Sherrill Kester Dempsey (born Sherrill Lyles Kester; March 7, 1978) is an American former professional soccer player. A midfielder, she represented the San Diego Spirit of Women's United Soccer Association (WUSA) and won three caps for the United States national team.

==Club career==
Kester played for USL W-League team Raleigh Wings in 2000. She was the San Diego Spirit's second round draft pick, ahead of the inaugural 2001 season of the Women's United Soccer Association (WUSA). In the league's first two seasons, Kester featured in 40 of the Spirit's 42 regular season games, contributing one goal and two assists. She was sent to the New York Power in September 2002, as part of a five-player trade.

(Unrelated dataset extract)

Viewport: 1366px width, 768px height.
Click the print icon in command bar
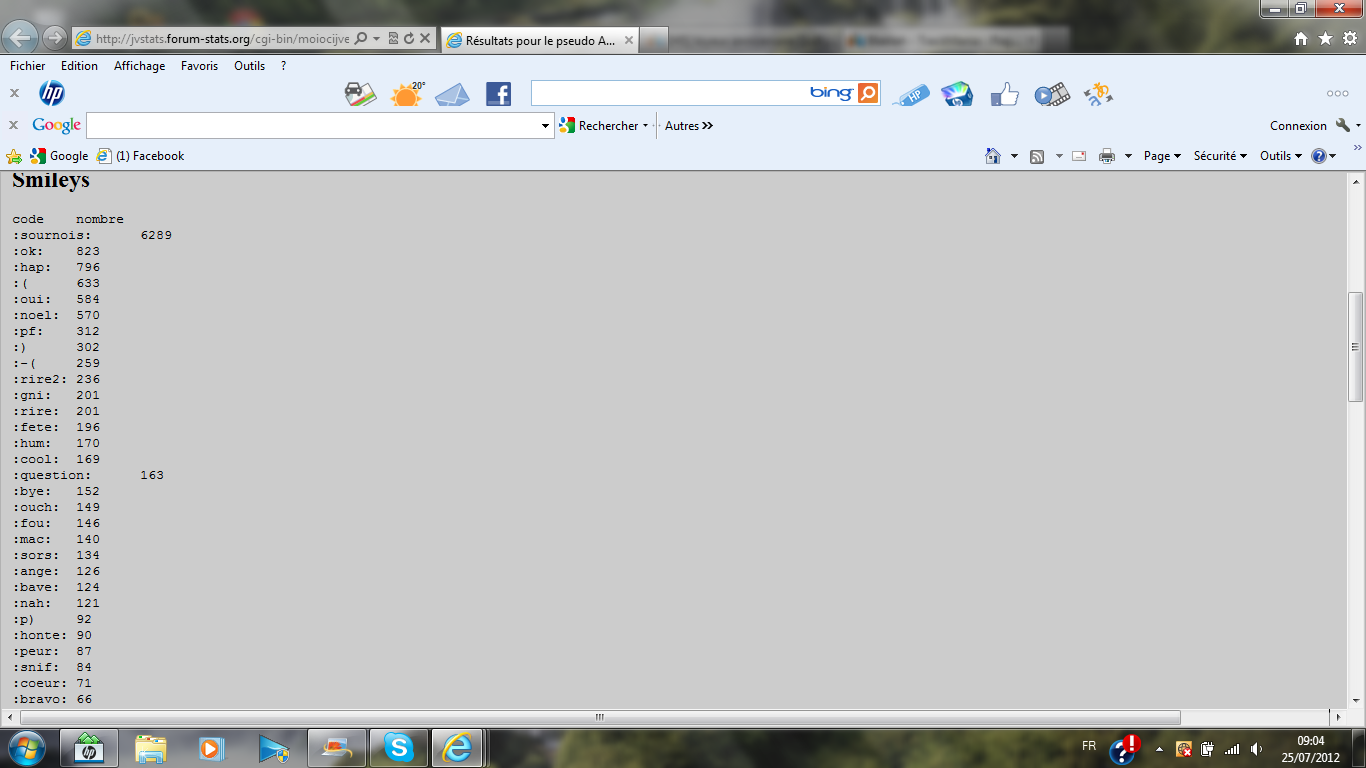[1107, 156]
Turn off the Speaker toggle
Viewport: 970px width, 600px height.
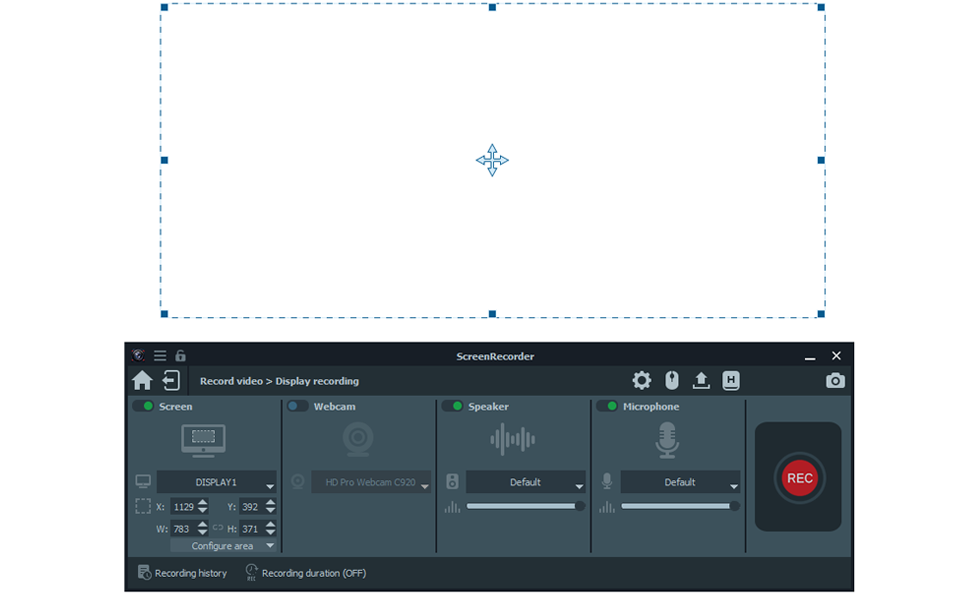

Having got married in the off-season, Kester refused to go to New York. She informed team management that she would only play in WUSA if it was for the Carolina Courage, near her North Carolina–based husband. Another trade saw her rights revert to San Diego, before she was waived. Kester trained with the Courage in 2003 pre-season, but was released from the reduced 16-player roster before the season started.

==International career==
In January 2000 Kester was part of an understrength United States national team selected for the Australia Cup, while the team's regular players were in a contract dispute with the United States Soccer Federation (USSF). She scored twice in the first match, an 8–1 win over the Czech Republic, becoming the second player (after Cindy Parlow Cone in 1996) to score two goals on debut for the USWNT. She featured in the other tournament matches versus Sweden and hosts Australia, finishing with three goals in her three caps.